Abstract
Colorectal cancer is the second leading cause of cancer-related death in the United States and is a primary cause of morbidity and mortality throughout the world. Colorectal cancer development has been linked to differences in colonic bacterial community composition. Viruses are another important component of the colonic microbial community, however they have yet to be studied in colorectal cancer despite their oncogenic potential. We evaluated the colorectal cancer virome (virus community) in stool using a cohort of 90 human subjects with either healthy, adenomatous (precancerous), or cancerous colons. We utilized 16S rRNA gene, whole shotgun metagenomic, and purified virus metagenomic sequencing methods to compare the colorectal cancer virome to the bacterial community. We identified no detectable difference in viral diversity (alpha or beta) between healthy, adenomatous, or cancerous colonic samples, but more sophisticated random forest models identified striking differences in the virome. The majority of the cancer-associated virome consisted of temperate bacteriophages, suggesting that the community was indirectly linked to colorectal cancer by modulating bacterial community structure and function. Our data suggest that the influential phages do not exclusively infect influential bacteria, but rather act through the community as a whole. These results provide foundational evidence that bacteriophage communities are associated with colorectal cancer and likely impact cancer progression by altering the bacterial host communities.

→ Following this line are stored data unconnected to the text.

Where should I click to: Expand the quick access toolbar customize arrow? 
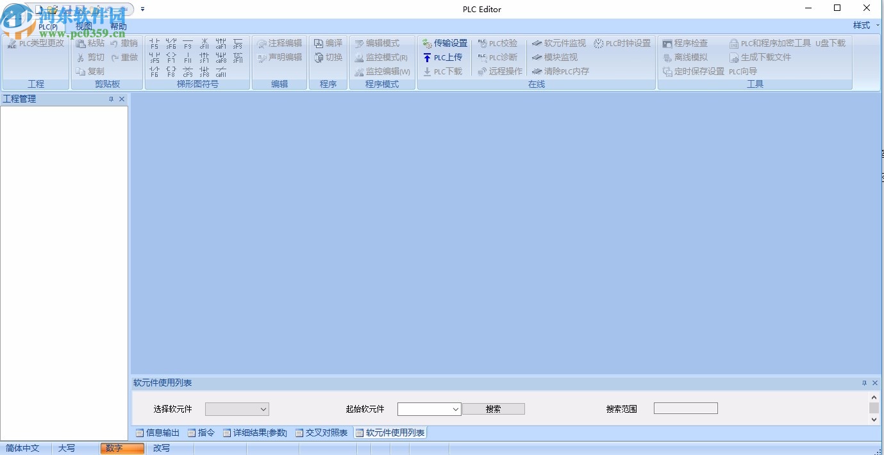pos(142,9)
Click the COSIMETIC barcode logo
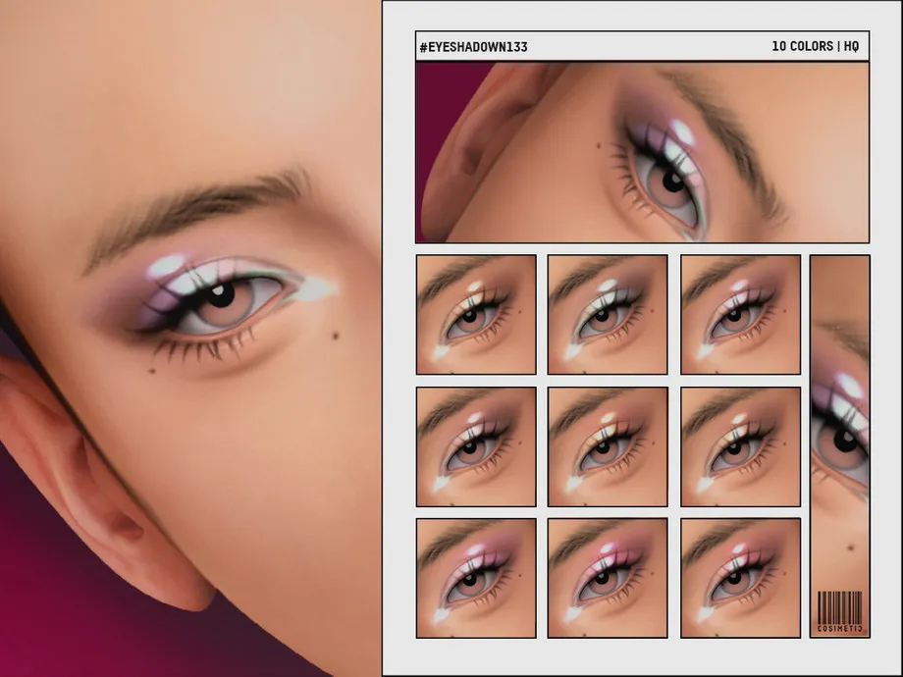 [839, 611]
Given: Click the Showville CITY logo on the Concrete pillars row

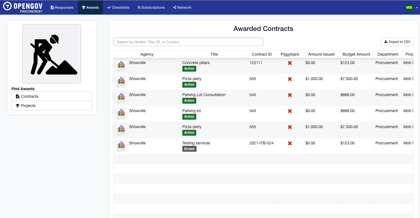Looking at the screenshot, I should tap(121, 66).
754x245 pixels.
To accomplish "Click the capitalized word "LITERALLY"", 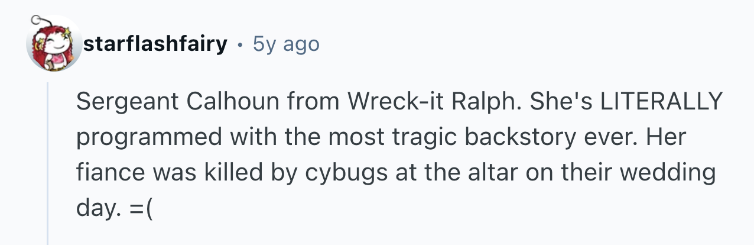I will point(661,102).
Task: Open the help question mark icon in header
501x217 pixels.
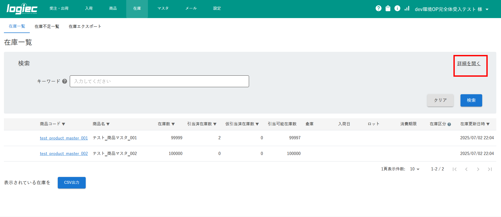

Significance Statement Colorectal cancer is a leading cause of cancer-related death in the United States and worldwide. Its risk and severity have been linked to colonic bacterial community composition. Although viruses have been linked to other cancers and diseases, little is known about colorectal cancer virus communities. We addressed this knowledge gap by identifying differences in colonic virus communities in the stool of colorectal cancer patients and how they compared to bacterial community differences. The results suggested an indirect role for the virome in impacting colorectal cancer by modulating their associated bacterial community. These findings both support a biological role for viruses in colorectal cancer and provide a new understanding of basic colorectal cancer etiology.